He shouldn’t have been too hard to pick out. The parka was brilliant yellow; with the letters F_ CK scrawled in red across the top of the back, and underneath that the words: The Only Thing Missing Is You. The entire crew had giggled like idiots in Cairns as soon as one of them got the joke and passed it on to the others. They had made me wear it as we stepped down the gangway, and it wasn’t until we were out of sight behind the wharf sheds that I was able to take the blasted thing off.
I moved forward, away from the glow of the small deck-light above the doorway and peered about, but there was still no sign of him. I walked around the main hatch-coaming and then around both winch-houses, thinking that he might have taken shelter in one of them, but he wasn’t in either. He must have followed my instructions to the letter and kept right on going. I didn’t bother to search any of the other winch-houses and began to walk directly towards the bow, calling his name softly every ten metres or so.
But there was no answer.
I hoped to hell the silly bastard hadn’t fallen overboard.

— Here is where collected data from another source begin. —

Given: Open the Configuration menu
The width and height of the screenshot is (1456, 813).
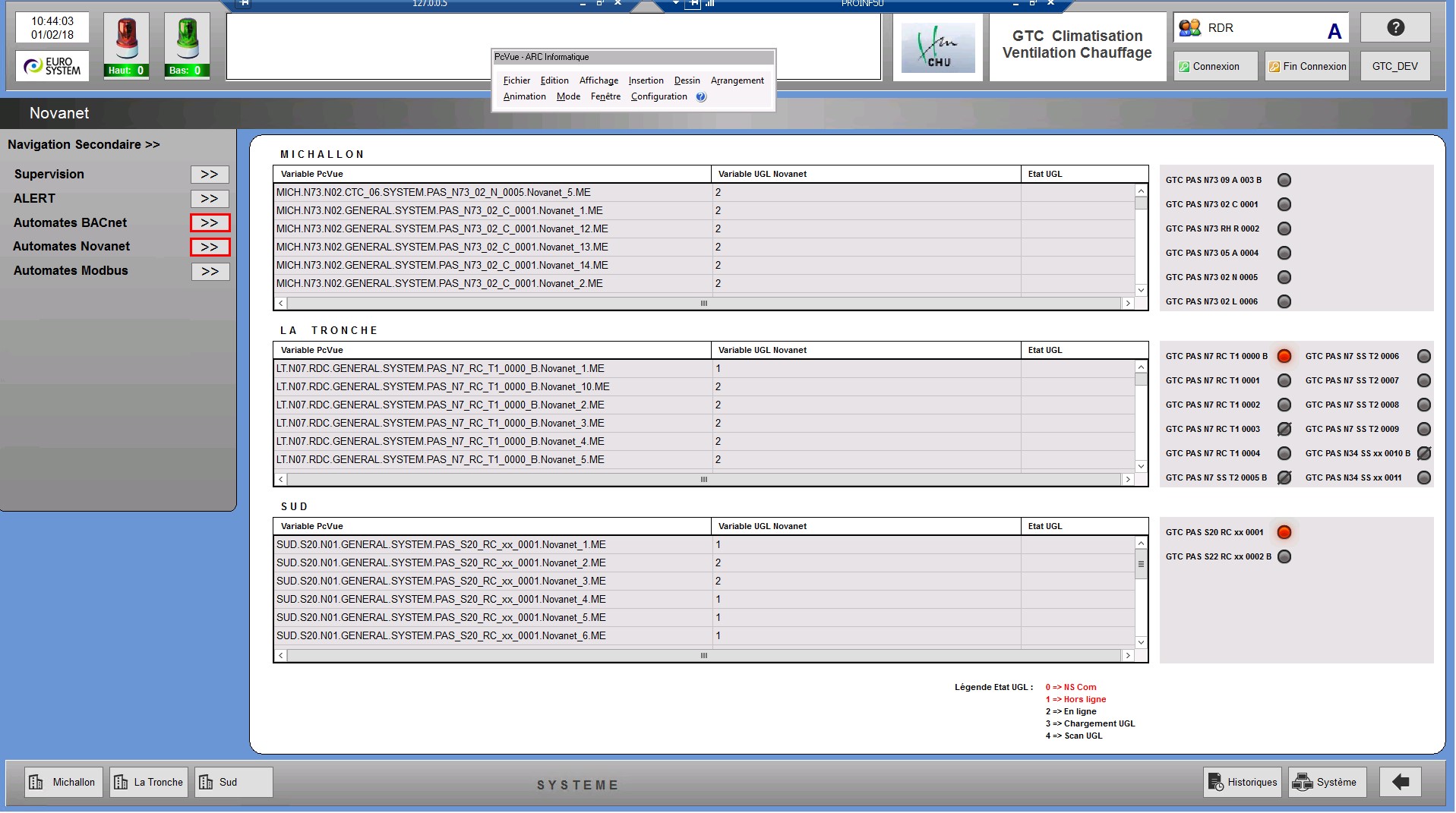Looking at the screenshot, I should [659, 97].
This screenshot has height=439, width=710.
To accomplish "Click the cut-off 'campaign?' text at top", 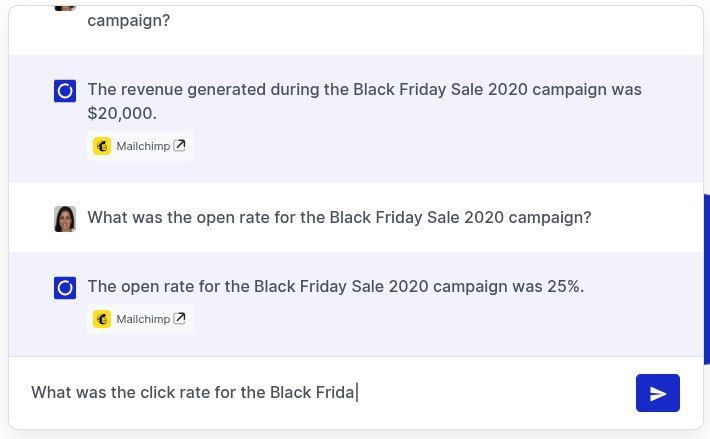I will pos(129,19).
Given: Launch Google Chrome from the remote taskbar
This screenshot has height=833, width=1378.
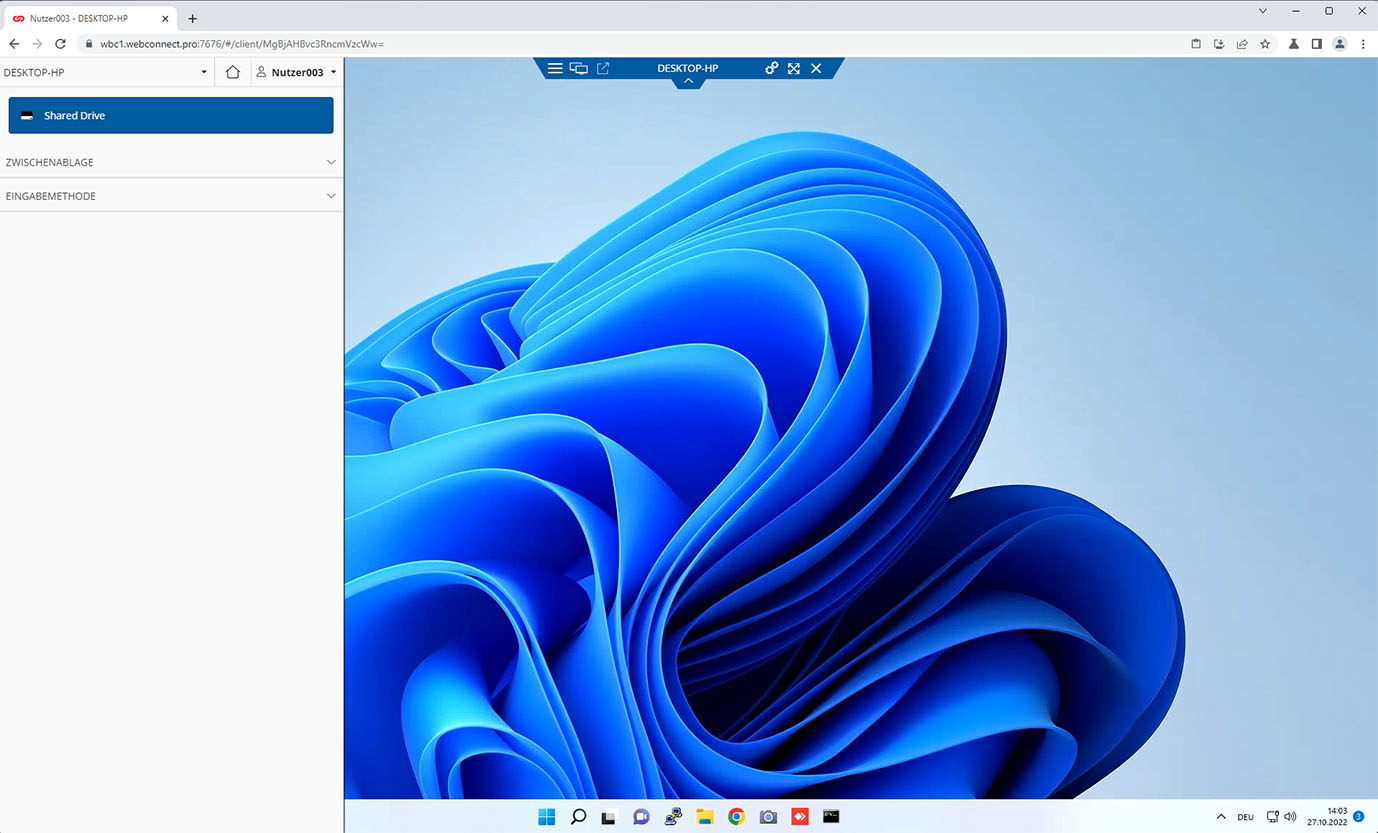Looking at the screenshot, I should pyautogui.click(x=736, y=816).
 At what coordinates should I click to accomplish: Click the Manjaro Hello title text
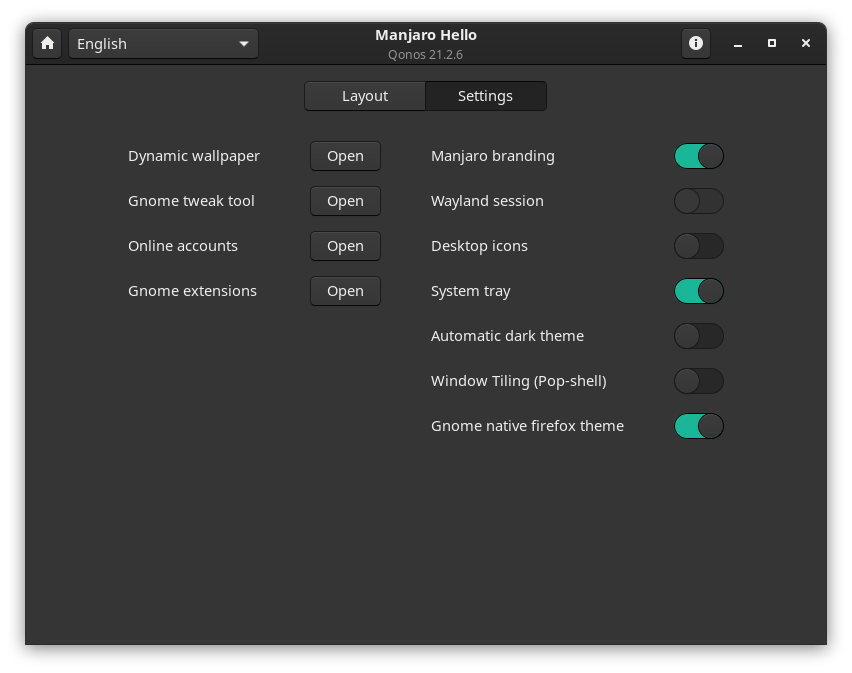pyautogui.click(x=425, y=34)
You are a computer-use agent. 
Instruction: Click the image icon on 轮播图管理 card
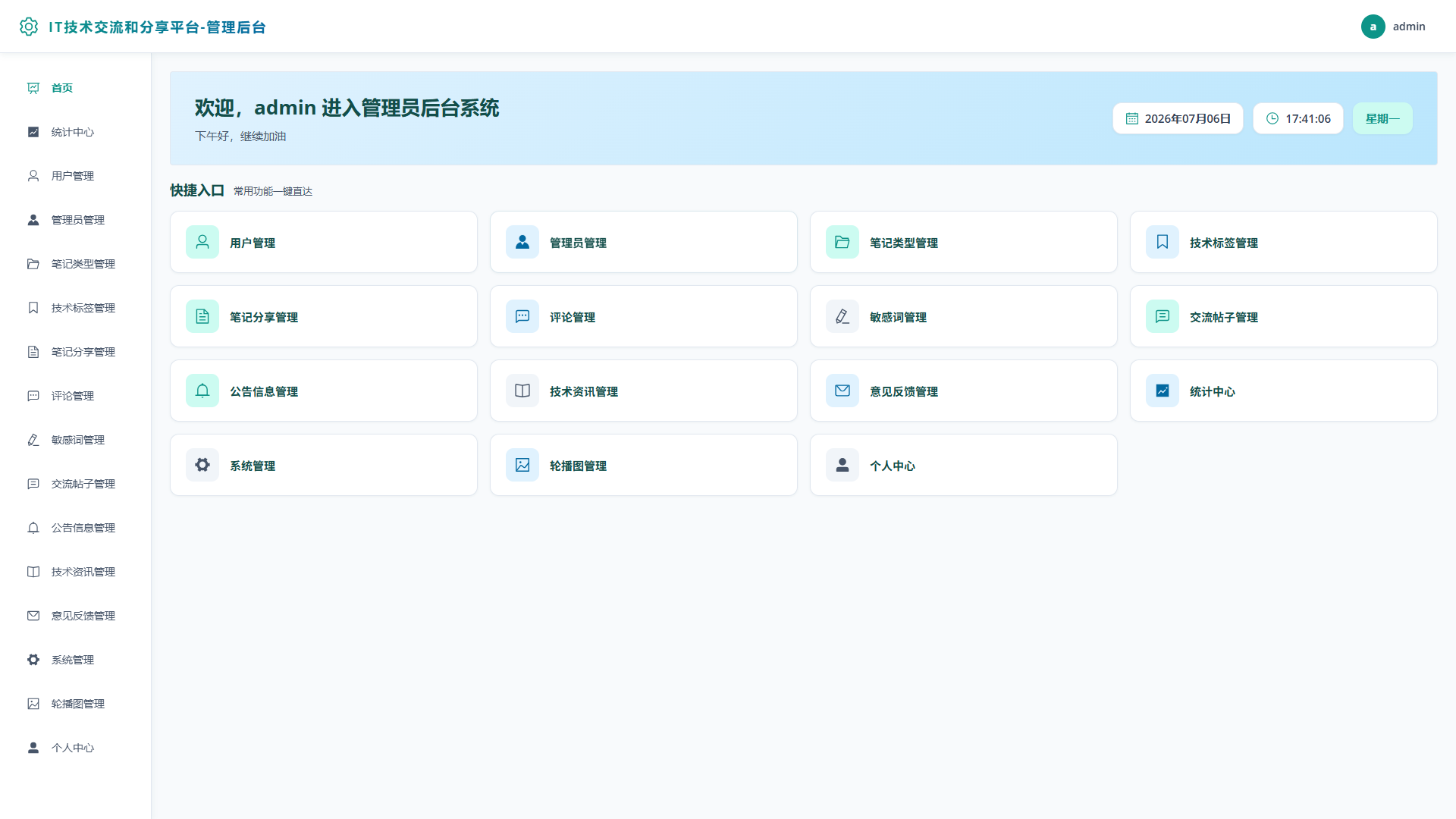pos(522,465)
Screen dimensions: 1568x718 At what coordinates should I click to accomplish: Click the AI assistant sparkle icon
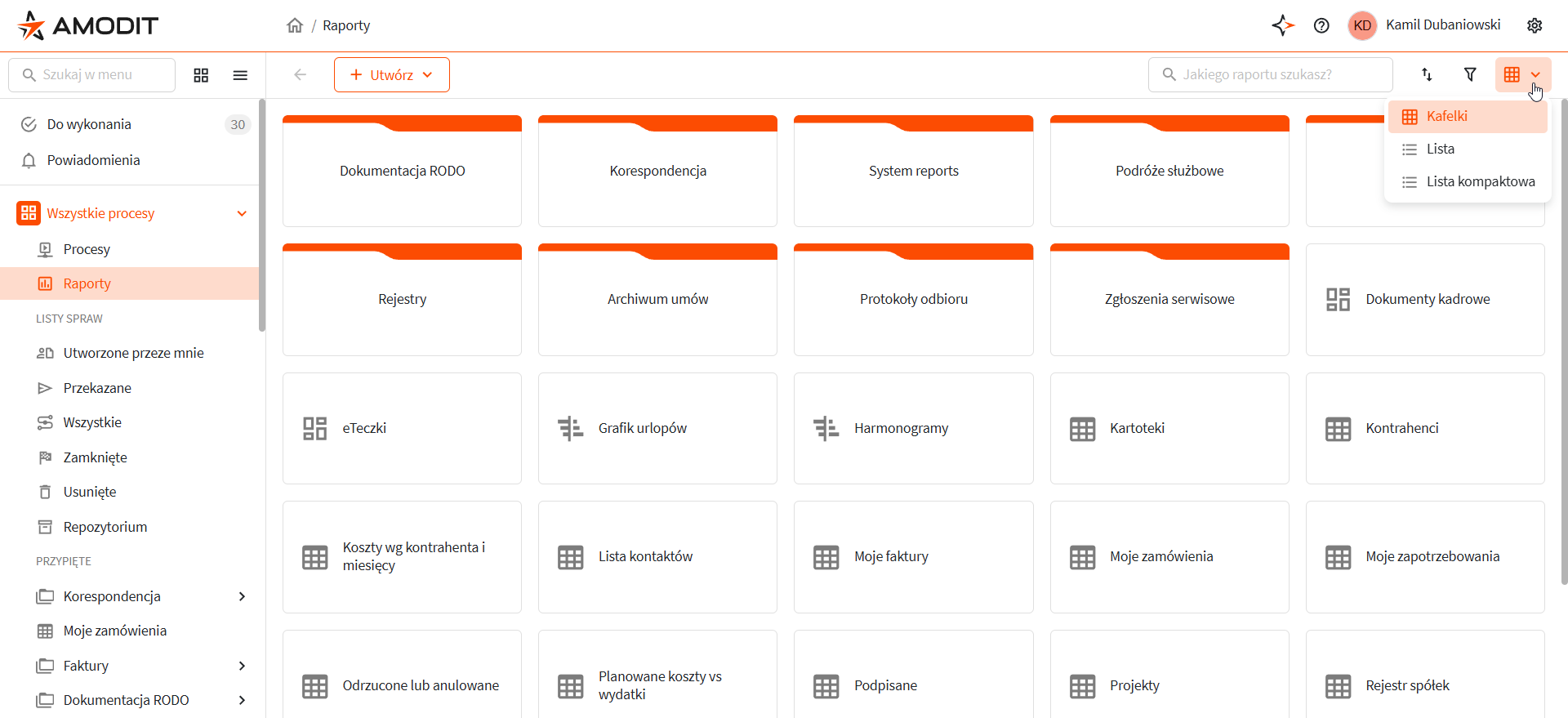(x=1282, y=25)
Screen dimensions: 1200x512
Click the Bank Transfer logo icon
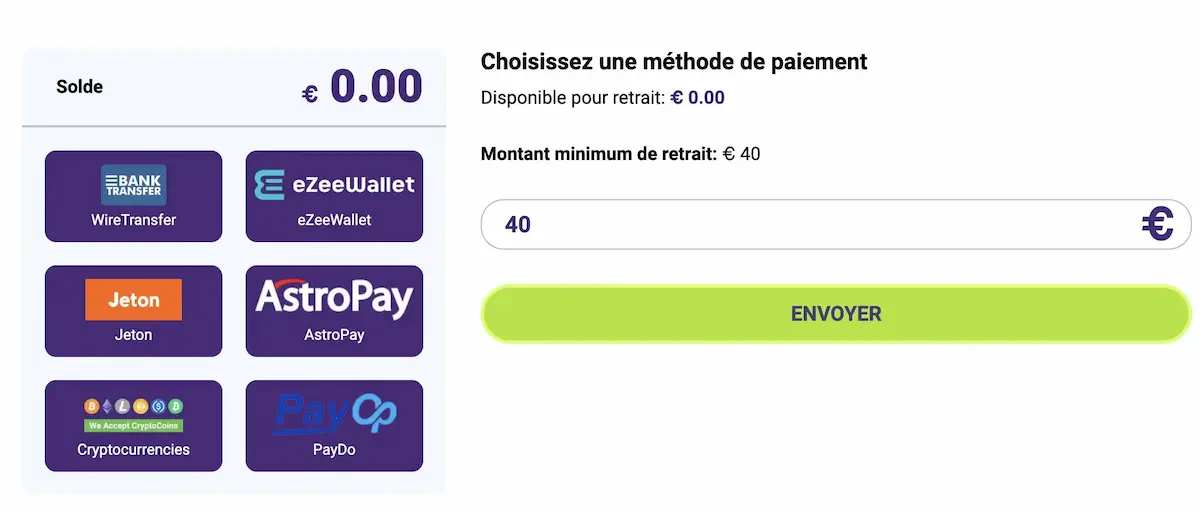[133, 185]

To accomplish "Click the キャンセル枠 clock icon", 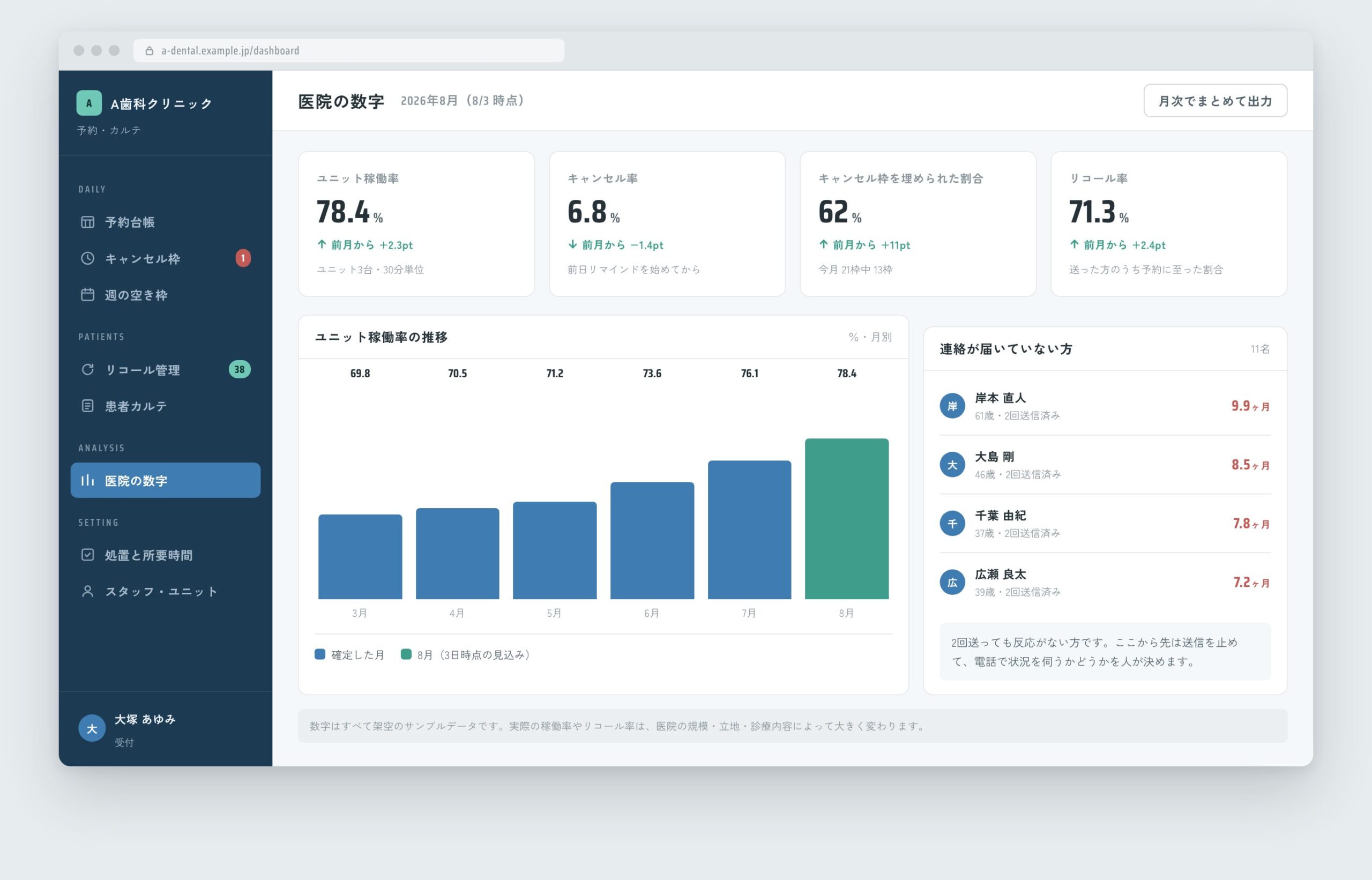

Not that there was much chance of that. The bulwarks were fairly high off the deck. As I got closer to the bow I started to call out louder, knowing that the wind would carry my cries out to sea and away from the officers up on the bridge.
Still no reply, and panic started to set in.
He should have been able to hear me by now. I was shouting at the top of my voice. I cursed myself for not having made him wait whilst I fetched the other coat. Up until then I hadn’t used the torch for fear that it would be seen from the bridge, but I was past worrying about his feelings now and took it from my pocket.
Suddenly there was a sound from up forward: metal scraping on metal. I raced along the deck, and then I saw him. The drunken idiot lay sprawled on the deck by the ladder leading up on to the bow itself. The whisky must have hit him with a thud as he had taken hold of the rail, climbed, and then tilted his head up as he got to the top of the ladder.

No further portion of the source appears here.